Una vez a bordo del “Huascar”, Medina fue designado al batallón “Constitución” en el que fue agrupado junto con otros grumetes, negros al igual que él, quienes estarían bajo las órdenes de Grau durante toda la campaña.


Luego del arduo Combate de Iquique, en el que nuestro afamado monitor salvó el honor de la fuerza naval peruana en desmedro de haber perdido al “Independencia”, y de exitosos ataques a las bases marítimas chilenas, el monitor sufrió la emboscada liderada por el “Cochrane” y el “Blanco Encalada” en Punta Angamos aquel fatídico 8 de octubre de 1879. Medina fue testigo de la muerte de Grau, Elías Aguirre, Diego Ferré, etc., para luego ver cómo la embarcación a la que había servido caía en poder del enemigo, finalizando así la campaña naval. Medina y y otros grumetes sobrevivieron al ataque sureño y se convirtieron en héroes de guerra pero lamentablemente, su recuerdo no perduraría como el de los caídos en combate, pese a la labor cumplida durante la guerra en la que fueron atacados tanto por el enemigo chileno como por los propios peruanos, quienes en un acto de claro racismo llamaban “chivillos” al batallón de grumetes, término que puede sonar algo ligero pero que denota una cuota no tan desdeñable de escarnio por el color de los valientes. Actitudes como esa a 58 años de constituida la república no era nada para lo que vendría años después.


Terminado el conflicto, fue homenajeado junto con el resto de su batallón por el gobierno y posteriormente fueron invitados en cada aniversario patrio al desfile militar en el que cada uno de ellos lucía con orgullo el uniforme de grumete usado en los combates en alta mar,  además de ser invitado a las reuniones de sobrevivientes del “Huascar” pero todo quedaba en eso. Ya entrado el siglo XX, Medina se hallaba trabajando como fletero y ya para ese entonces, muy pocos recordaban que durante la guerra con Chile existió un grupo de afroperuanos que participaron activamente del conflicto, tanto en el mar como en la infantería, y así se empezaría a borrar del recuerdo de la gente a esos valientes hombres que arriesgaron su vida por la patria con la misma lealtad de aquellos que sí fueron registrados en los libros de historia y en las evocaciones populares.

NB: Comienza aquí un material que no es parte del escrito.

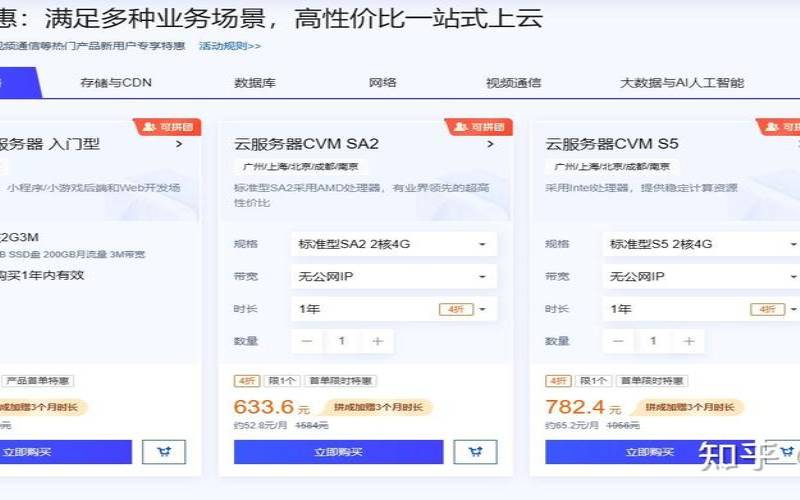
Task: Click the 可拼团 badge on CVM SA2 card
Action: click(x=476, y=127)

Solo antes de su muerte, aquel valeroso grumete fue nuevamente agasajado por la Marina y se le reconoció como Caballero de la Orden de Ayacucho y nuevamente elogiado por los servicios prestados a la institución, pero ya para ese entonces casi la totalidad de integrantes del batallón “Constitución” había partido de este mundo y eso facilitó de alguna forma las cosas para la ya mencionada “historia oficial” puesto que no había mucho interés, aparentemente, en inmortalizar a un grupo de subalternos de una embarcación que no tuvieron un cargo relevante a bordo de la misma, y peor en ese momento en que quedaban muy pocos sobrevivientes de ese grupo. Laureado por la Marina pero sumido en la pobreza, murió en 1948 a la edad de 86 años.
Afortunadamente hoy se viene realizando un loable trabajo por reconocer de manera póstuma a aquellos combatientes que no solo han sido marginados por los registros históricos sino que, además, fueron presentados en la miniserie Grau, caballero de los mares con un aspecto como del que gusta PromPerú para su "multicultural" publicidad, borrando descaradamente el aporte afroperuano en la Guerra del Pacífico.  Por ello es que hoy se vuelve primordial compensar los años de injusto olvido pese a lo importante de su accionar. 
Ante todo lo expuesto, no queda otra cosa mas que ponerse la mano al pecho y pedir al pueblo peruano unas palmas para el grumete.